Readers are not as picky as writers and editors.  The average reader doesn’t care about passive vs. active voice, showing vs. telling nor POV hopping.  People who are looking for entertainment don’t care how the story is told, as long as the writing is good enough to convey the tale.

They certainly aren’t going to care about dangling modifiers — as long as the sentences are understood.

Mike Wells touches upon this in his his blog Brit Writers spoke to Mike Wells where he advises new and unpublished writers to get feedback from readers.  He says:

“At the end of the day, it’s only READERS who matter, ordinary readers who buy books and borrow them from libraries.”

What matters to readers is that the detective finds the killer in the murder mystery, the kid survives the monster under the bed and that the heroine finds her prince charming at the end of the story — or in the case of antiheroes, that the supervillain gains world domination.

Plot holes like the murderer couldn’t possibly do it because at the time he was in the library and not the drawing room are more likely to set off readers than superficially bad grammar2 or other storytelling snobbery.

This means that in the traditional publishing world those stories never reach the eyes of readers and remain unenjoyed.

Yet, New York Times best sellers can have side plots that lead nowhere and storytelling that leaves much to be desired.  Something I’m quite tired of.

To Authors

It is important to pay attention to the details of the craft.  Know when the story is in passive voice and realise that too many instances of “had had” — which is perfectly good grammatically —- may scare away some readers.  Consider every POV hop and determine if it’s necessary or a sign of laziness.  Make an effort to find and eliminate dangling modifiers.

Show the story, don’t tell it.  Not all readers care, but I want to see the action, feel emotions and smell the graveyard.  I don’t want the story explained; I just get bored.

Pay attention to character creation.  If all your characters are carbon copies, you have some work to do.  Stories with too similar characters tend to be boring.
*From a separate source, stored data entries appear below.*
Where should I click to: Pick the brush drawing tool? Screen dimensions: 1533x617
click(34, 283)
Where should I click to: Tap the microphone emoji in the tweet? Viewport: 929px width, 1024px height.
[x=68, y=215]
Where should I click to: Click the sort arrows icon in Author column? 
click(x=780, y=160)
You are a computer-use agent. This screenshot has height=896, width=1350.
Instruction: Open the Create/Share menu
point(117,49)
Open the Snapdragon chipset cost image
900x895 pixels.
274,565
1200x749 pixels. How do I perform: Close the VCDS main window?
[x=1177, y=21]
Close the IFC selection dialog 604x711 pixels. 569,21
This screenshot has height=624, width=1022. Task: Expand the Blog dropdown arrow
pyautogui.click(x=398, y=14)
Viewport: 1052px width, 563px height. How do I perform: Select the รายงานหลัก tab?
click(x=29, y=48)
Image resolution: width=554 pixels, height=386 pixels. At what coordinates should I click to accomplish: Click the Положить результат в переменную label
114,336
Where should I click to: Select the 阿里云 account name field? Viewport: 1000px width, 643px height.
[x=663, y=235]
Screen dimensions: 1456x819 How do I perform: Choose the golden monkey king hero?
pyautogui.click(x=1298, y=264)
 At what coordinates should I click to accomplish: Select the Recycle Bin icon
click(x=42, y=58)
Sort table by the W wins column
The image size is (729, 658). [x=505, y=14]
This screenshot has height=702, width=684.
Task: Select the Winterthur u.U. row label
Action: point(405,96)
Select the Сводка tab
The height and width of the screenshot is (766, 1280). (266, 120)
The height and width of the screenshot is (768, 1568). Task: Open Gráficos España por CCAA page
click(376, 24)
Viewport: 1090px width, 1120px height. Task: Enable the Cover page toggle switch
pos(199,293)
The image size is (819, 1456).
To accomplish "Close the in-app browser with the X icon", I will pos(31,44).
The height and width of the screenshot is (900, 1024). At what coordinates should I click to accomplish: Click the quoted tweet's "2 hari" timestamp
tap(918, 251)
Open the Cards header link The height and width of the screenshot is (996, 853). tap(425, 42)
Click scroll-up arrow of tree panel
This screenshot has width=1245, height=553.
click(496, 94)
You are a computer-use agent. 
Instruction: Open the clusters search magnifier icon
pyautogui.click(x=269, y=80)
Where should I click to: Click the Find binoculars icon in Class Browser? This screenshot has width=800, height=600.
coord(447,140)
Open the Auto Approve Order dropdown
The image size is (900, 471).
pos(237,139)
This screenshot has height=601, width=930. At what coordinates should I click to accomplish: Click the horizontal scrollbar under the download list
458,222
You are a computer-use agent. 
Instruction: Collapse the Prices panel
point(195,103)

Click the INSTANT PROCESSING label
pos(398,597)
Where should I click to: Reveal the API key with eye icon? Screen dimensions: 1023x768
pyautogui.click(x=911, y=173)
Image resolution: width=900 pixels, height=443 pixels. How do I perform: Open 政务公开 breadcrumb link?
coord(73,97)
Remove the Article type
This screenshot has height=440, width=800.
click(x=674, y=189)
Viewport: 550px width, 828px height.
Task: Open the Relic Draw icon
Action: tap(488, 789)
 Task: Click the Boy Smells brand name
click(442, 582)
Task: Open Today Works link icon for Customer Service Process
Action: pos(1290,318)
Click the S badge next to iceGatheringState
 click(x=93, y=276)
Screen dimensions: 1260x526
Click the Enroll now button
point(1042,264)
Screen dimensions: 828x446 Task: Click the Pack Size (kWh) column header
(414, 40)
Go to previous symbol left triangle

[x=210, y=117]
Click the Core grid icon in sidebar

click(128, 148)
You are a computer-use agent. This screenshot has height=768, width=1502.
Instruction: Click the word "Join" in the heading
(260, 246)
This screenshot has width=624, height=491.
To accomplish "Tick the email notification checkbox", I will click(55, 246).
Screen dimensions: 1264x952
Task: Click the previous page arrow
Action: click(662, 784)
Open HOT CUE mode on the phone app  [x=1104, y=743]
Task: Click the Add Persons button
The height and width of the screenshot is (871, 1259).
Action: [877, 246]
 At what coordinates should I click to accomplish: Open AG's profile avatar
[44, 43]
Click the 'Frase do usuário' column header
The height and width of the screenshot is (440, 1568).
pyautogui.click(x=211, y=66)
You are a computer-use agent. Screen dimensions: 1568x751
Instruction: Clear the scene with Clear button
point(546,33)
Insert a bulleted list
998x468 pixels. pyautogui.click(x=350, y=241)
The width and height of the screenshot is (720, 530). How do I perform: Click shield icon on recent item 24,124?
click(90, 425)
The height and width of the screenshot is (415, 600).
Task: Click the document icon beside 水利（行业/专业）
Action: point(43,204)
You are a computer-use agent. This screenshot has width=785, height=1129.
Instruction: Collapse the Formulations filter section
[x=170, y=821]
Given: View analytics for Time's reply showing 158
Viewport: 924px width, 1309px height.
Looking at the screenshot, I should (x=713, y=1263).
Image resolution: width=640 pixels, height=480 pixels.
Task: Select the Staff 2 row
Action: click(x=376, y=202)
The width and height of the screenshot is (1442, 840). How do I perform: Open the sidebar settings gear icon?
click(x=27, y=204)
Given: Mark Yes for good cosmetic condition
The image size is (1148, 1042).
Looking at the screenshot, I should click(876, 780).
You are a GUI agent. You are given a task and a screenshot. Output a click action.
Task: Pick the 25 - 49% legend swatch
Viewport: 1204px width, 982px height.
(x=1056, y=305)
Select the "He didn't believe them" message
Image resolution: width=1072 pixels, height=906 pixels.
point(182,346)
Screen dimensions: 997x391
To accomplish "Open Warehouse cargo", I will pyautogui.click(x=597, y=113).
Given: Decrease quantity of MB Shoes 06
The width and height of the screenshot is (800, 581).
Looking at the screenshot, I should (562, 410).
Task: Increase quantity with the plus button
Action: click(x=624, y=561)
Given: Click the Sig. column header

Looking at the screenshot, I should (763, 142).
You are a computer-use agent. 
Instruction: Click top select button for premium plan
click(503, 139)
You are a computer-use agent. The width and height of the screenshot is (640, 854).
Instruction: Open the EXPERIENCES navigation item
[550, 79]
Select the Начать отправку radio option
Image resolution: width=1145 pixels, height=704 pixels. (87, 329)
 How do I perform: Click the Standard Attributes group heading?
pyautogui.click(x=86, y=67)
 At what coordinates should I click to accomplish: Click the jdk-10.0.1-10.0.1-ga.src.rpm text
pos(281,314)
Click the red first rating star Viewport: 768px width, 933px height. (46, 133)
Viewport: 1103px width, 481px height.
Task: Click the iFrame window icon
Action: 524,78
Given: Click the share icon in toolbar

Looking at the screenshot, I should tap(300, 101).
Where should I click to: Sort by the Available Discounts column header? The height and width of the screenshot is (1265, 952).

  • Can you name a case of we’ve run out of paper syndrome?
  • Is there a trend you don’t like in your favourite genre?
  • Have you been disappointed by the storytelling in a New York Times bestseller?  Which one?
  • Have you come across books you don’t like, but almost everyone else is raving about?
  • Have you been disappointed by a book whose cover was attractive?  Did it make you boycott that author?

1 If you’re not clear on it, it means outside the USA too.

2 I mean only grammar elitists will even notice.